(Saved data entries)
☆ ☆ ☆ ☆ ☆

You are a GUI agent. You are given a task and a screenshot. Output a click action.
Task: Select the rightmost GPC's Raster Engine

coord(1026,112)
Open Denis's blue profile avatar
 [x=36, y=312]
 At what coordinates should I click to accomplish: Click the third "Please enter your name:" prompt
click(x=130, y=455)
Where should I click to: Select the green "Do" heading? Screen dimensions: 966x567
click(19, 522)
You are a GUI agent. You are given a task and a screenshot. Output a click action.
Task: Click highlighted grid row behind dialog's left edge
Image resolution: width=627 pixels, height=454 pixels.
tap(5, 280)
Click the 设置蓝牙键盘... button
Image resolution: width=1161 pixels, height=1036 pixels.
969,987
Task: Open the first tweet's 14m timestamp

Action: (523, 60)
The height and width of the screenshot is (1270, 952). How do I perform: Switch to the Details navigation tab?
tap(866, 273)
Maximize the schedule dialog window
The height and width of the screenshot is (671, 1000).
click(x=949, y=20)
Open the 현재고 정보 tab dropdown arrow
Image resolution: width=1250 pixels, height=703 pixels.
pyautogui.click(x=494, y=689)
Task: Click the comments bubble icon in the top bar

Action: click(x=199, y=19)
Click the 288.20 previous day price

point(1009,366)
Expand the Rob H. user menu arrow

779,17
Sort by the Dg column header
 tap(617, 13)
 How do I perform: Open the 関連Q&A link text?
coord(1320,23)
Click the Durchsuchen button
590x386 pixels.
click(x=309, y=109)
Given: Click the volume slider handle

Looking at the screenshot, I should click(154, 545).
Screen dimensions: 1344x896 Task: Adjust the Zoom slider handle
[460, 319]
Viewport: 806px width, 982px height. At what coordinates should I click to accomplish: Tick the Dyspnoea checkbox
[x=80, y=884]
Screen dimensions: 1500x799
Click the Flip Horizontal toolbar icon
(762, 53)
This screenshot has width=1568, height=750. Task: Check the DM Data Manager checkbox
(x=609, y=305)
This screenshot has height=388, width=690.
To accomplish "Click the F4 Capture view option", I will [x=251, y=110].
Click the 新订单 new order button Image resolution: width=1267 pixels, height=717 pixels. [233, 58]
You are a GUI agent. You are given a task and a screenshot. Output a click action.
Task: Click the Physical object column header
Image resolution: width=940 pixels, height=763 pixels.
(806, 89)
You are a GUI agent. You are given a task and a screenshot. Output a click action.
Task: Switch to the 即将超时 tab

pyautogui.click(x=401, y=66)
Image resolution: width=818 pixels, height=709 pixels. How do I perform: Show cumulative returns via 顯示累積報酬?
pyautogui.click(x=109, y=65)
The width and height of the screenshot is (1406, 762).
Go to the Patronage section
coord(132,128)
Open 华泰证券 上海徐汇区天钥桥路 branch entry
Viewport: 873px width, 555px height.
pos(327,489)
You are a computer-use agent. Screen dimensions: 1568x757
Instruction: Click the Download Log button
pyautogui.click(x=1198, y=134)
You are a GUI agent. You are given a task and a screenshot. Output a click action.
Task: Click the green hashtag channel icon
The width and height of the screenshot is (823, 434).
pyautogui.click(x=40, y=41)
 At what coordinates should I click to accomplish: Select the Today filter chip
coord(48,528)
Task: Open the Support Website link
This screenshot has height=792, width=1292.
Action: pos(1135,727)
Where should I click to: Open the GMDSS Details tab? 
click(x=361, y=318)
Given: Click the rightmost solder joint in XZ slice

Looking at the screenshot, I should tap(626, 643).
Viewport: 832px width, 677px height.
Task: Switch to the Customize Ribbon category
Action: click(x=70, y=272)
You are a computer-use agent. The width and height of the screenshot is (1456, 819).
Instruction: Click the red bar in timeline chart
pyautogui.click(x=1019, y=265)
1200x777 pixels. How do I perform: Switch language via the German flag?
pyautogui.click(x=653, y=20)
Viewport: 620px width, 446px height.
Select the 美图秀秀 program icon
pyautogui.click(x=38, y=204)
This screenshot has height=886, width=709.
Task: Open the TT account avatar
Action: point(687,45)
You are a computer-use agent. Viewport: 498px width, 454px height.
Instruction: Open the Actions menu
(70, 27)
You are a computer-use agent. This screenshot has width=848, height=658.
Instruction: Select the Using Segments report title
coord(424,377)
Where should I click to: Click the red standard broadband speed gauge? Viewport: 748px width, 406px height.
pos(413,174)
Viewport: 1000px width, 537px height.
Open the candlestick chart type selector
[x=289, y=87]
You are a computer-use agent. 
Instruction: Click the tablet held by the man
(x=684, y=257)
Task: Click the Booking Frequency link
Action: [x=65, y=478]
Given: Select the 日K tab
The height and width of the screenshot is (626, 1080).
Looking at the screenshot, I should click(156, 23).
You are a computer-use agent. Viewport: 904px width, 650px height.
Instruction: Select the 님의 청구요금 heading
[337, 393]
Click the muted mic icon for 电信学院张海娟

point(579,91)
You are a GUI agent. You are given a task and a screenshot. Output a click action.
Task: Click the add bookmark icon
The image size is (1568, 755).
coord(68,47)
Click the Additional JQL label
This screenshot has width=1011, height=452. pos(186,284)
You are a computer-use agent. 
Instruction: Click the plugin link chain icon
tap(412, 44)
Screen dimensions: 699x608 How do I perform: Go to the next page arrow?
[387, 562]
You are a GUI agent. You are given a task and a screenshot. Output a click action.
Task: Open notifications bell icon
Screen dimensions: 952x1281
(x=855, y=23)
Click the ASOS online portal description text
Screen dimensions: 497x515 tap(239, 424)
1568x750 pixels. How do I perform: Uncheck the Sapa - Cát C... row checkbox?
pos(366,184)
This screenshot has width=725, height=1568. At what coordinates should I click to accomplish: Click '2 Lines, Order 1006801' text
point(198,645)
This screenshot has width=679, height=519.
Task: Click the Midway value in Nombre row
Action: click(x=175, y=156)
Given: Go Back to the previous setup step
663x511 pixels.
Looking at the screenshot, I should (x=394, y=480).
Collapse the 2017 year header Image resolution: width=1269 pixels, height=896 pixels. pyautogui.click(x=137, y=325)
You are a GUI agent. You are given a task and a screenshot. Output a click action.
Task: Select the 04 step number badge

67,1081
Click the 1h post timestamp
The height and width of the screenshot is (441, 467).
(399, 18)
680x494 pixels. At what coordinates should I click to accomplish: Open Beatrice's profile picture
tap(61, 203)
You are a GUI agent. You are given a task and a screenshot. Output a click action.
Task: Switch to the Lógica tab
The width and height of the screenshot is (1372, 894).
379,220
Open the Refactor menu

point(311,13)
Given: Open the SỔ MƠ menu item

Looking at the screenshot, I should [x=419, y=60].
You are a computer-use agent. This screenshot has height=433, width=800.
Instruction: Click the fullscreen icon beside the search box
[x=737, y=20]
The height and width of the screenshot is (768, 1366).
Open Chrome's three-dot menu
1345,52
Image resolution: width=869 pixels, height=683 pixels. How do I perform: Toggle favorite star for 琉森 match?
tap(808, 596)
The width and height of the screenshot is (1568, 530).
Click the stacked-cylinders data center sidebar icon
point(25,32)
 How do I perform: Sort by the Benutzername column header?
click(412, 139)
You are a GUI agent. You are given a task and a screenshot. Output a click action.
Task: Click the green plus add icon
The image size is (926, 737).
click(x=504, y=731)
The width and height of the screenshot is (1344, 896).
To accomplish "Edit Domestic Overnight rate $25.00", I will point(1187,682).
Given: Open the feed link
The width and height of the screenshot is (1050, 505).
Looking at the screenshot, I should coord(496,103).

☆ ☆ ☆ ☆ ☆

— ABOUT THIS EXERCISE —
Each line from the start of the records through the line holding "Maximize the schedule dialog window" must be returned exactly; nothing else belongs in the answer.

— WRITTEN RESPONSE —
You are a GUI agent. You are given a task and a screenshot. Output a click action.
Task: Select the rightmost GPC's Raster Engine

coord(1026,112)
Open Denis's blue profile avatar
 [x=36, y=312]
 At what coordinates should I click to accomplish: Click the third "Please enter your name:" prompt
click(x=130, y=455)
Where should I click to: Select the green "Do" heading? Screen dimensions: 966x567
click(19, 522)
You are a GUI agent. You are given a task and a screenshot. Output a click action.
Task: Click highlighted grid row behind dialog's left edge
Image resolution: width=627 pixels, height=454 pixels.
tap(5, 280)
Click the 设置蓝牙键盘... button
Image resolution: width=1161 pixels, height=1036 pixels.
969,987
Task: Open the first tweet's 14m timestamp

Action: (523, 60)
The height and width of the screenshot is (1270, 952). How do I perform: Switch to the Details navigation tab?
tap(866, 273)
Maximize the schedule dialog window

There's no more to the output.